- **Problem description**
Scan the listing below and copy every line holding "height".

<<<<

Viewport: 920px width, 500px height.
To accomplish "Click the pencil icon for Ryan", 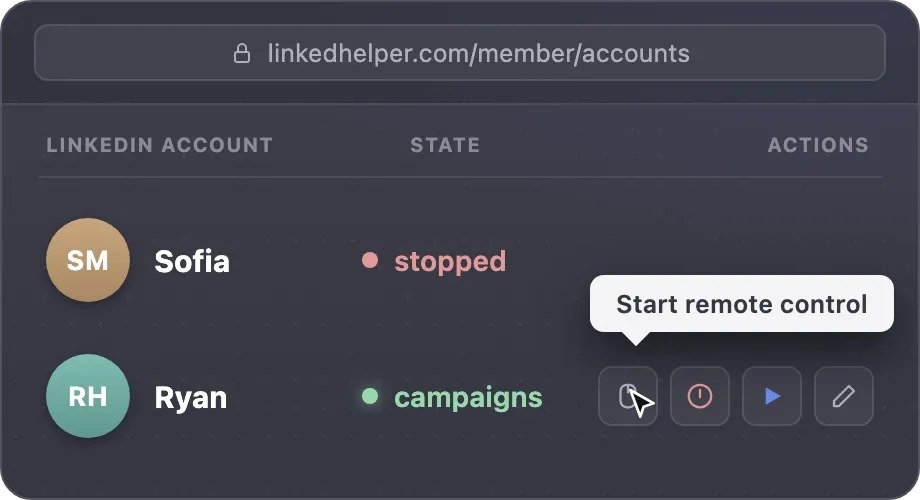I will point(844,396).
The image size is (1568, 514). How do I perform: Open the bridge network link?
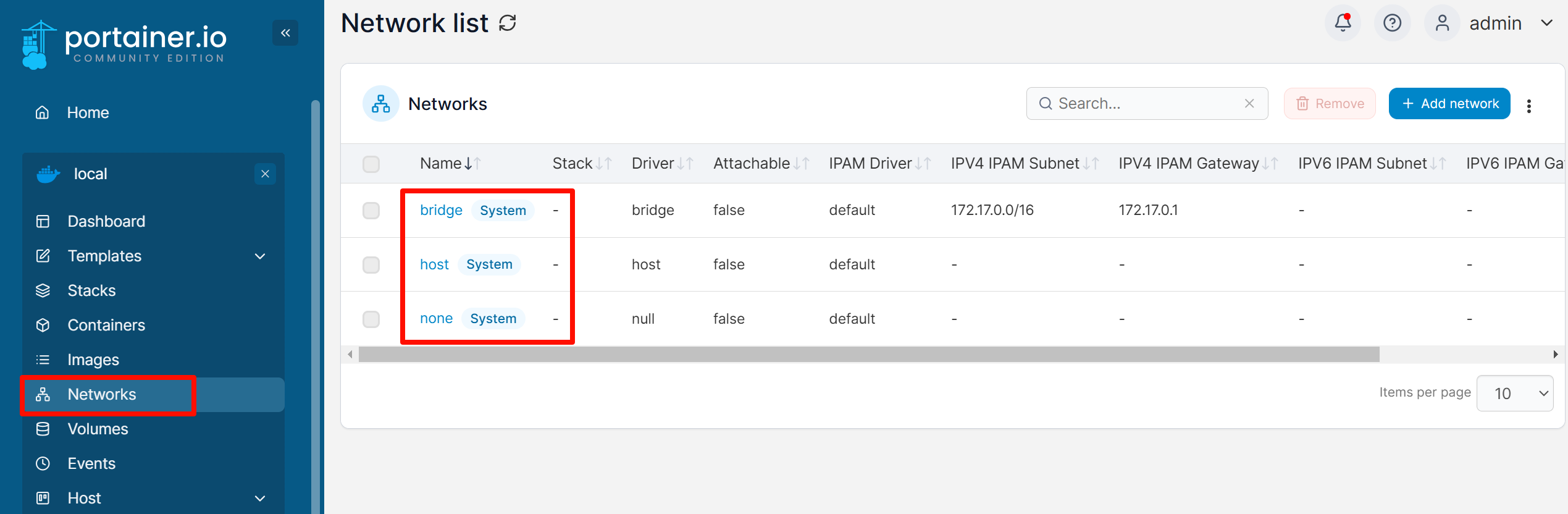click(441, 211)
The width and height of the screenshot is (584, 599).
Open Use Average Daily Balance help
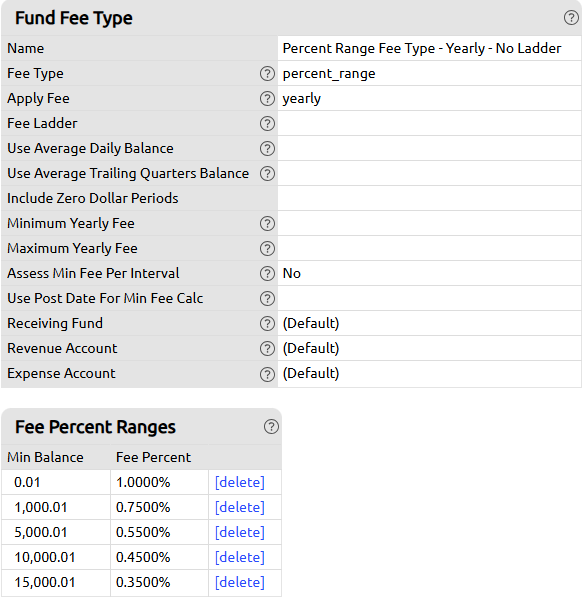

>>>>

- **Exercise output**
Viewport: 920px width, 500px height.
The width and height of the screenshot is (584, 599).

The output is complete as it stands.